++++ Source extract ++++

This Tenor-sized instrument is based upon a 430mm (17 inches) scale. It features a European spruce soundboard with a rosette design based on a lute by Magno Stegher of 1607. The back is a round-back, or bowl shape, made of alternating staves of Sheesham (Indian Rosewood) and lacewood (Platanus orientalus). The neck is solid sheesham rosewood and features a nut of genuine bone with a width of 37mm (1.5 inches). This instrument is outfitted with standard ukulele friction tuners. The tension on each friction tuner can be adjusted by tightening or loosening the screw on the top of the tuner. The bridge, also made of sheesham rosewood, incorporates a genuine bone saddle. An end-pin strap button is standard.
Overall size: 26.75 x 9 x 4.75 inches.
Actual instrument weight is approximately 1.1 lb.
The Baroq-uleles™ come in 4 sizes including Soprano, Concert, Tenor and Baritone. Each size is graced with its own unique rosette design, each of which is taken from museum examples from the 16th and 17th centuries.
In addition to the four sizes, the Baroque-ulele™ is also available with 3 types of woods for the back: sheesham rosewood, lacewood (chenar) or variegated with alternating staves of sheesham and lacewood. Finally, ensuring that you will find an instrument that best fits your needs, these instruments are also available with two types of tuning keys: Baroque-style ebony tuning pegs or standard ukulele friction tuners.
All Models are sold separately.
Made in Pakistan.
SPECIAL NOTE - No Warranty on Strings:
Manufacturers recommend that you change the strings on your instrument as soon as you receive it. During the long journey to your home the elements affect the strings and may shorten their life expectancy and reduce their sound quality. On occasion, a string may fail during this trip; therefore, it is recommended that you purchase a replacement set of strings and consider changing them as soon as possible. Learning to change strings should be the first lesson learned when embarking on the journey of playing a new instrument.

++++ Data shown ++++

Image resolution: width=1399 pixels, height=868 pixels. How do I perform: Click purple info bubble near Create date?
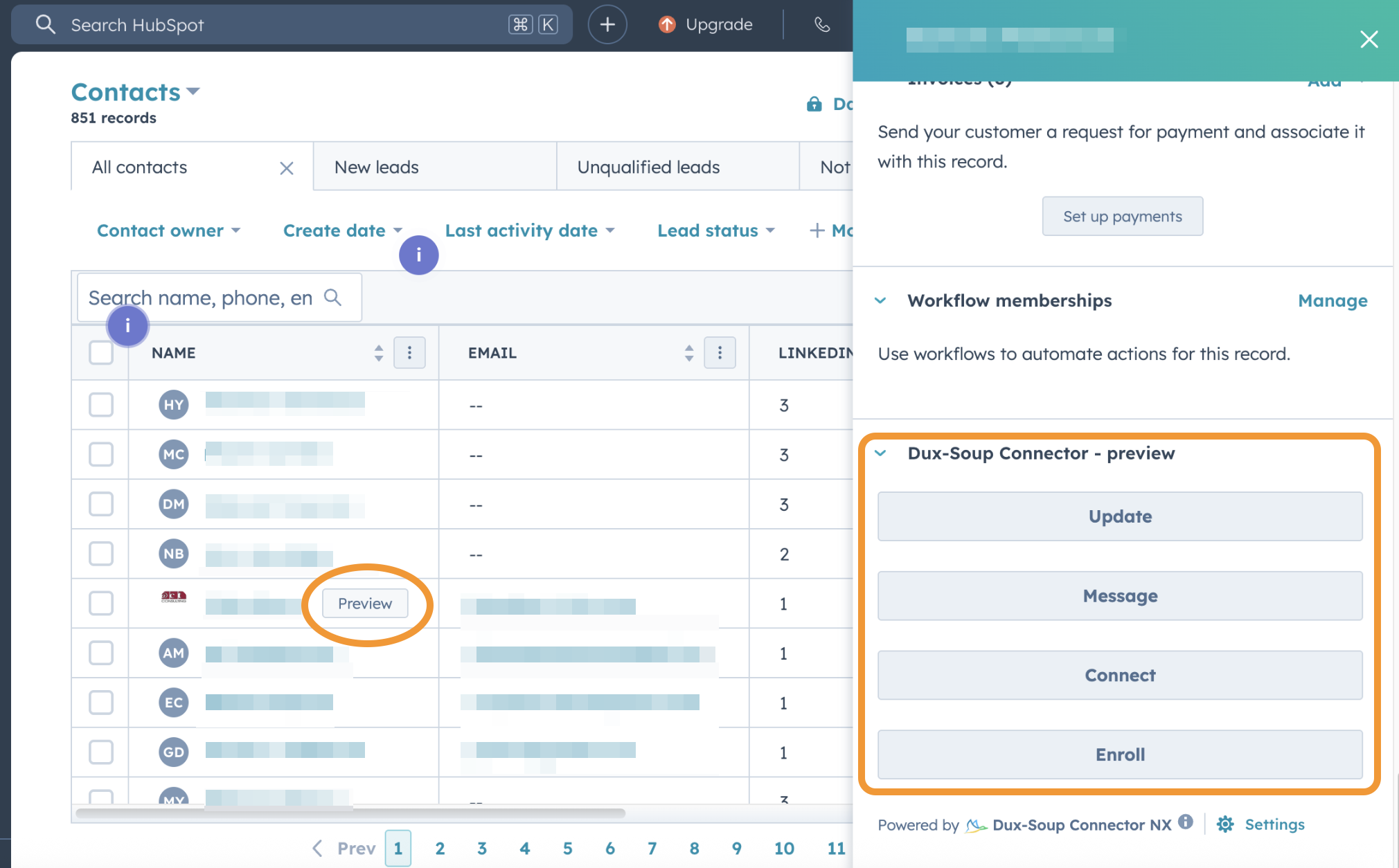pos(418,255)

++++

# What is expected
Copy everything from "In addition to" down to "or standard ukulele friction tuners." in the ukulele product description, with "ebony" changed to "boxwood".

# Reply to the task
In addition to the four sizes, the Baroque-ulele™ is also available with 3 types of woods for the back: sheesham rosewood, lacewood (chenar) or variegated with alternating staves of sheesham and lacewood. Finally, ensuring that you will find an instrument that best fits your needs, these instruments are also available with two types of tuning keys: Baroque-style boxwood tuning pegs or standard ukulele friction tuners.